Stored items
+ + + +
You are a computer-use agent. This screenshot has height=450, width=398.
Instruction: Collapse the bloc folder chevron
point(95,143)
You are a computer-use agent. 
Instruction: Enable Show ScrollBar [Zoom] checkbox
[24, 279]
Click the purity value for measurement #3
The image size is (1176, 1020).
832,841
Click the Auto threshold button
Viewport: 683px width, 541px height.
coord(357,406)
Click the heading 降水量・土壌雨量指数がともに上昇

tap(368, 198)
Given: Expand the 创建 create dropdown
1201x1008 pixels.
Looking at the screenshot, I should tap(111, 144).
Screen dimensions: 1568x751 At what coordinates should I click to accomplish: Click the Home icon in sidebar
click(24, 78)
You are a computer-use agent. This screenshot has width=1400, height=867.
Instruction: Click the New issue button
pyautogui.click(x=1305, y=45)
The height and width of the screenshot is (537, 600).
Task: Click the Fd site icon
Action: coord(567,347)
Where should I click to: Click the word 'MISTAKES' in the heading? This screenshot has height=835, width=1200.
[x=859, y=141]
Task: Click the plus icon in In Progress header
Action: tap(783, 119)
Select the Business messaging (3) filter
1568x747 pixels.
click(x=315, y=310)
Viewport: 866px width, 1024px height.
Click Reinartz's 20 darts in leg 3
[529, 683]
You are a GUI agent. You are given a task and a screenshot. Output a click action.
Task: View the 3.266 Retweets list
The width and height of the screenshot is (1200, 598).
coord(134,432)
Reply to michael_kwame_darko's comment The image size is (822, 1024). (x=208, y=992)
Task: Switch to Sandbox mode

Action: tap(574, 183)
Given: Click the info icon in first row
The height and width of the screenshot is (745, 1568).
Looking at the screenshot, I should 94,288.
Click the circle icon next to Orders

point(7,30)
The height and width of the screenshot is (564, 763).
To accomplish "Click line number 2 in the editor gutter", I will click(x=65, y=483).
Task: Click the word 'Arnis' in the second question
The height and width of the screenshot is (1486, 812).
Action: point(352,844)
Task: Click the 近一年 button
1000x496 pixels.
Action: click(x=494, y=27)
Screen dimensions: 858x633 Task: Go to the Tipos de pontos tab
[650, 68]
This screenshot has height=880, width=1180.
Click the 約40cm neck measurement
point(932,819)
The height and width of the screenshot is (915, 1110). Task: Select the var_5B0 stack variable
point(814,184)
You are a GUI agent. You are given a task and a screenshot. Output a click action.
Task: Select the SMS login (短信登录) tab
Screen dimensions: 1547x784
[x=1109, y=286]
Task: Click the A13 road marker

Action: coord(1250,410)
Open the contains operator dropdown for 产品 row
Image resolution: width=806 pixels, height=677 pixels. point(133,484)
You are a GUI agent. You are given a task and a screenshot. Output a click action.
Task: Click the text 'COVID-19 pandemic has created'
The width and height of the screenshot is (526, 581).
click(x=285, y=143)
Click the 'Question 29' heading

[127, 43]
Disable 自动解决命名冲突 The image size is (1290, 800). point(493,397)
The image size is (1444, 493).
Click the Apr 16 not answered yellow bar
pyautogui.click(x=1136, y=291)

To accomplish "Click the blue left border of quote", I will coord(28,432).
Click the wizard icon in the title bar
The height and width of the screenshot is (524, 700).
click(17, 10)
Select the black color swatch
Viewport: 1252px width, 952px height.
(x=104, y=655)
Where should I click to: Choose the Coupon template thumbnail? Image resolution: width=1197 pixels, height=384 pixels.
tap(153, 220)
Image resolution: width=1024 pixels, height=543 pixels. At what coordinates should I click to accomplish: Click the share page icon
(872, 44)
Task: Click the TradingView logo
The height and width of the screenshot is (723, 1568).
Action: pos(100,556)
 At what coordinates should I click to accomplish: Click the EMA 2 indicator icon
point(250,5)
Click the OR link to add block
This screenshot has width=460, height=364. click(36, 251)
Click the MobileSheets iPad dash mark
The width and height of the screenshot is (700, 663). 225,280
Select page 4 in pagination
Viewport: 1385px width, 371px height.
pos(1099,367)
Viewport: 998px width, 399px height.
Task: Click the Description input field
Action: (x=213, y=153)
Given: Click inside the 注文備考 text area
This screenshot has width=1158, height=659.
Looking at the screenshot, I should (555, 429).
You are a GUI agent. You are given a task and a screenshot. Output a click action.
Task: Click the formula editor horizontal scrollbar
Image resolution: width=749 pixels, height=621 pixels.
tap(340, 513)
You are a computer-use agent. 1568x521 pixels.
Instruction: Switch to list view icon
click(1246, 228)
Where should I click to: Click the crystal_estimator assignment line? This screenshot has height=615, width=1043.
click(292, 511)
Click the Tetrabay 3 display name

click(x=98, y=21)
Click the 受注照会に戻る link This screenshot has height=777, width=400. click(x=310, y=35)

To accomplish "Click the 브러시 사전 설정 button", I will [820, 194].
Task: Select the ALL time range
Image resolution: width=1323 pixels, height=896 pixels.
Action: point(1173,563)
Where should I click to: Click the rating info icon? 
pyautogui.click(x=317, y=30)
+ + + +
■ **Instructions for the task**
When you reach the line containing "Image resolution: width=749" in the data above, retype it and each line after it through the final one, exactly as written.

■ **Response area**
Image resolution: width=749 pixels, height=621 pixels.
tap(340, 513)
You are a computer-use agent. 1568x521 pixels.
Instruction: Switch to list view icon
click(1246, 228)
Where should I click to: Click the crystal_estimator assignment line? This screenshot has height=615, width=1043.
click(292, 511)
Click the Tetrabay 3 display name

click(x=98, y=21)
Click the 受注照会に戻る link This screenshot has height=777, width=400. click(x=310, y=35)

To accomplish "Click the 브러시 사전 설정 button", I will [820, 194].
Task: Select the ALL time range
Image resolution: width=1323 pixels, height=896 pixels.
Action: point(1173,563)
Where should I click to: Click the rating info icon? 
pyautogui.click(x=317, y=30)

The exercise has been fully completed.